Quand on pense à l’autisme, on imagine souvent un garçon passionné par les trains, qui évite le regard et a du mal à comprendre les autres. Cette image est si répandue que beaucoup pensent encore que l’autisme est une condition masculine. Pourtant, les femmes sont aussi concernées. Simplement, elles sont diagnostiquées bien plus tard, voire jamais. Pourquoi ? Parce qu’elles développent des stratégies pour masquer leurs particularités et se fondre dans la masse.
Le mythe du garçon autiste
Historiquement, les premiers travaux sur l’autisme se sont concentrés sur des garçons. Les critères de diagnostic ont donc été construits sur des comportements typiquement masculins : intérêts restreints pour des sujets techniques, difficultés sociales évidentes. Résultat : les filles qui ne correspondent pas à ce profil passent inaperçues.

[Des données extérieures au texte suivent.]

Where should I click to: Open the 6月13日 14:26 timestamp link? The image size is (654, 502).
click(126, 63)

Un rapport de diagnostic déséquilibré
Aujourd’hui, on estime que pour une fille autiste diagnostiquée, trois garçons le sont. Mais les études récentes suggèrent que le vrai ratio serait plus proche de 2 garçons pour 1 fille. Cela signifie qu’il y a des milliers de femmes qui vivent sans savoir qu’elles sont autistes.
Le masquage : une compétence de survie
Dès leur plus jeune âge, les filles apprennent à imiter les comportements sociaux des autres. Elles observent, reproduisent les gestes, les expressions faciales, les intonations. Ce masquage social demande une énergie considérable et peut mener à l’épuisement, mais il permet de passer inaperçues. Voici quelques exemples concrets :
- Forcer le contact visuel même si cela est inconfortable.
- Répéter des phrases toutes faites pour paraître naturelle.
- Rire aux blagues sans vraiment les comprendre.
- Changer de centre d’intérêt pour correspondre à celui du groupe.